— DIRECTIONS FOR THIS TASK —
Render the lines of the records as a JSON list of strings, one string per line with blank lines omitted, starting with the line containing "You are a GUI" and continuing through the end of the records. Leave the pictures out of the answer.
------
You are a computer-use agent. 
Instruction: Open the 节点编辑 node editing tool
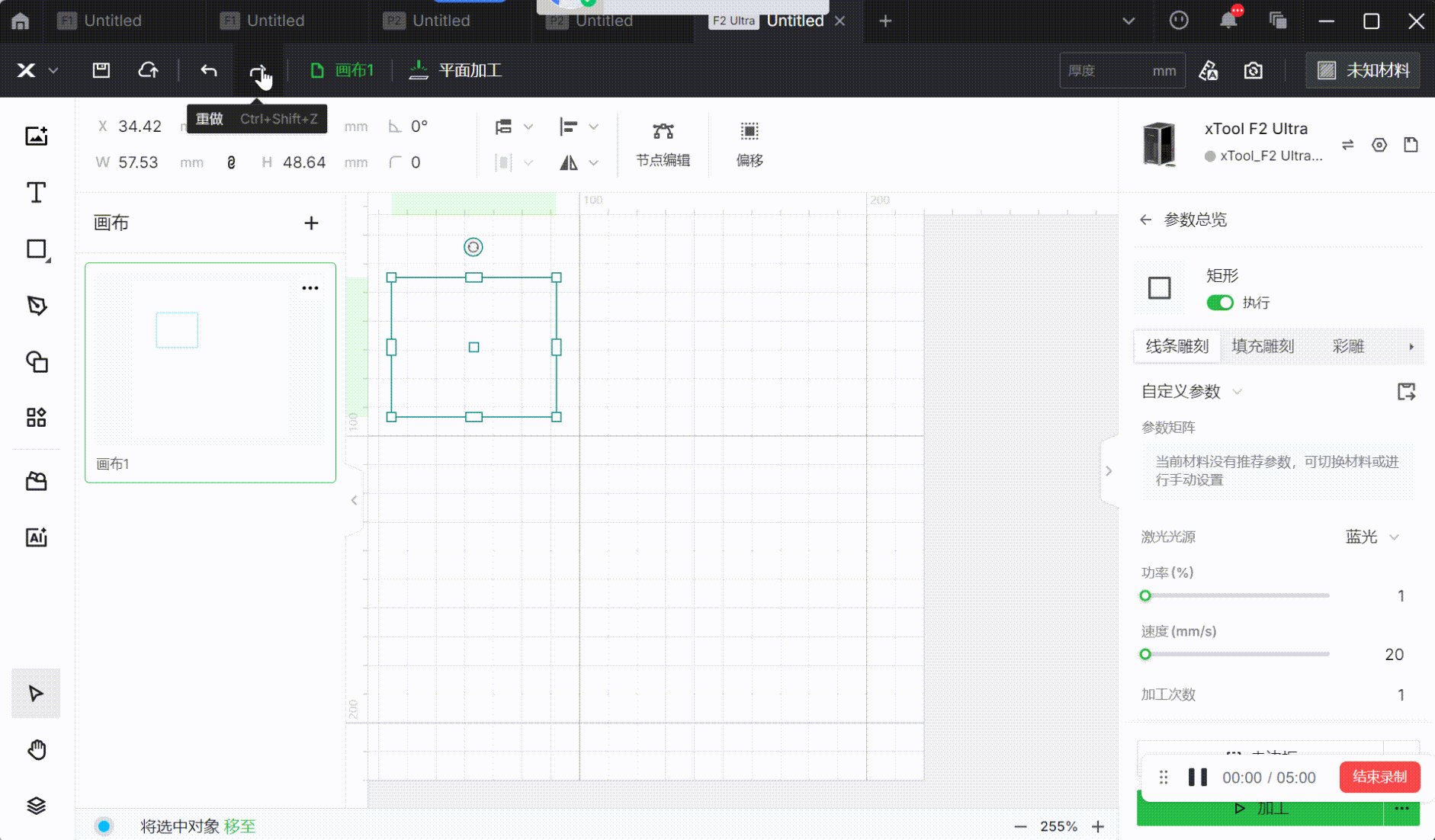click(663, 144)
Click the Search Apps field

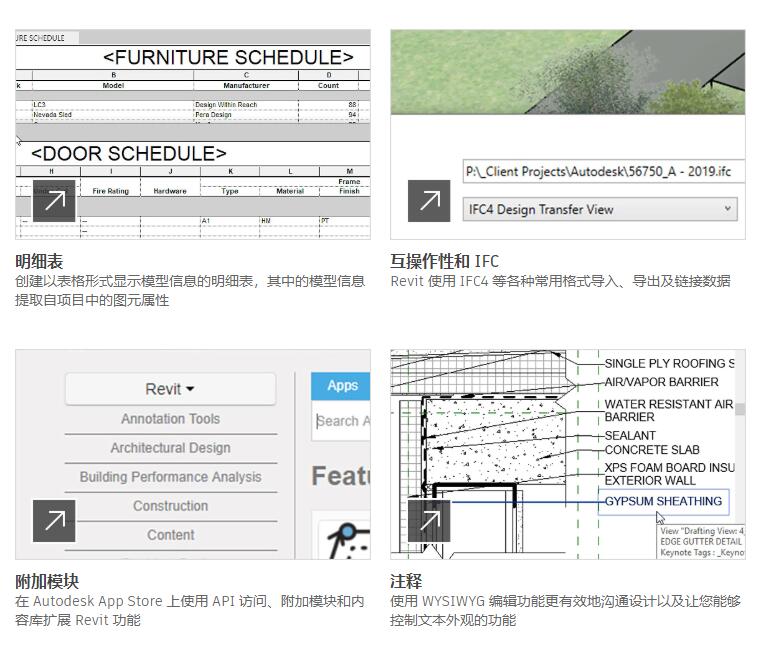(x=342, y=421)
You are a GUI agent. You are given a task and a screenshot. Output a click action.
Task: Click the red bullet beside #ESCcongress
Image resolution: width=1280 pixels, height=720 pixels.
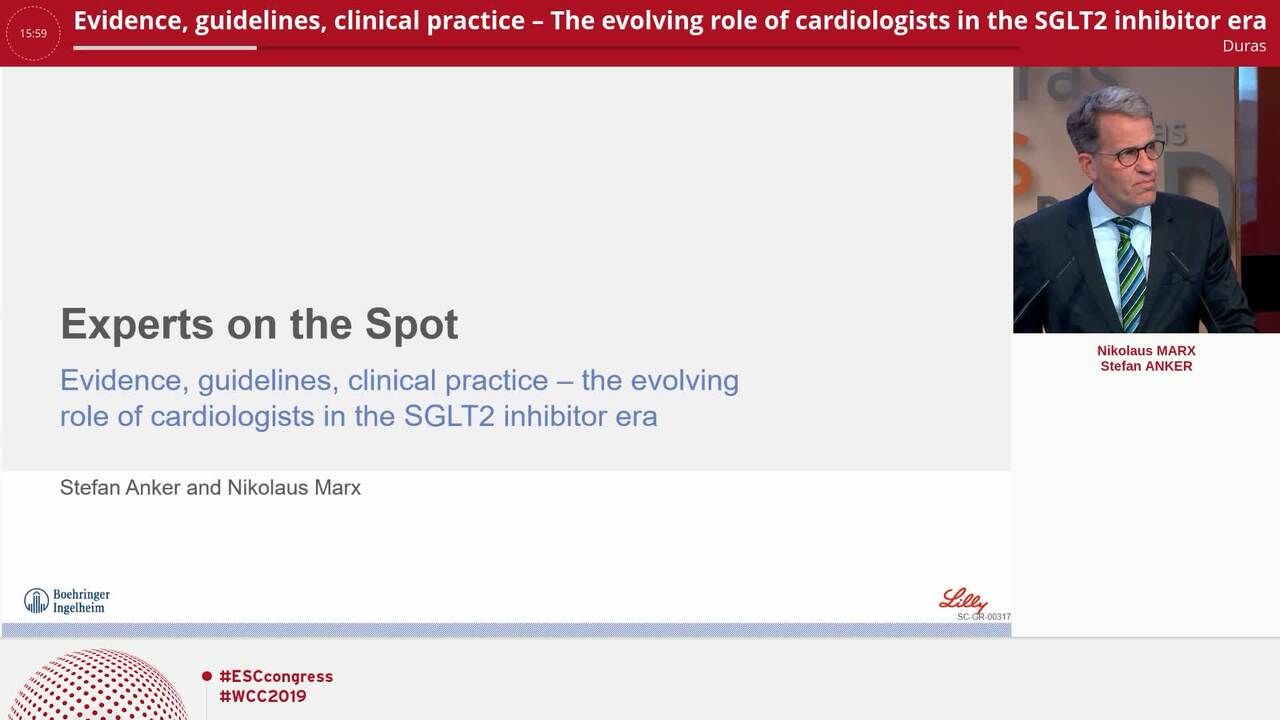pos(207,677)
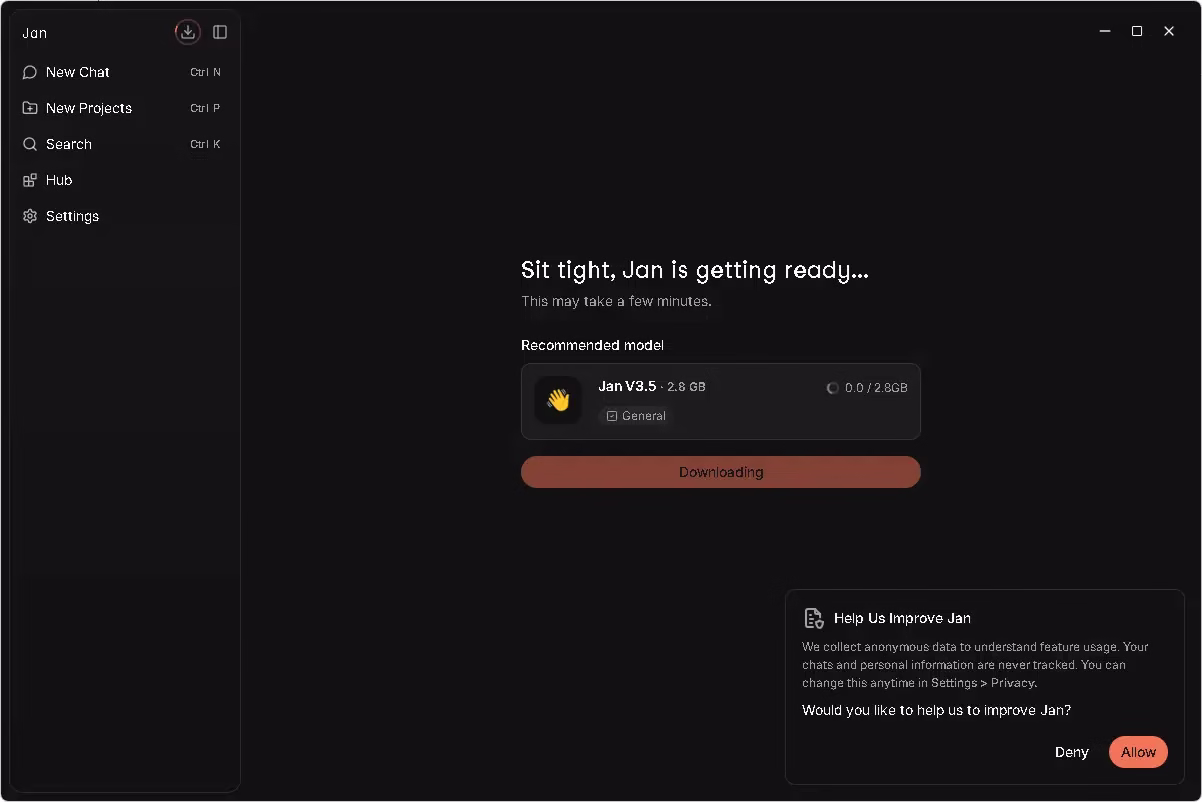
------
— SOLUTION TO THE EXERCISE —
[
  "You are a GUI agent. You are given a task and a screenshot. Output a click action.",
  "Task: Click the red bullet beside #ESCcongress",
  "Image resolution: width=1280 pixels, height=720 pixels.",
  "pos(207,677)"
]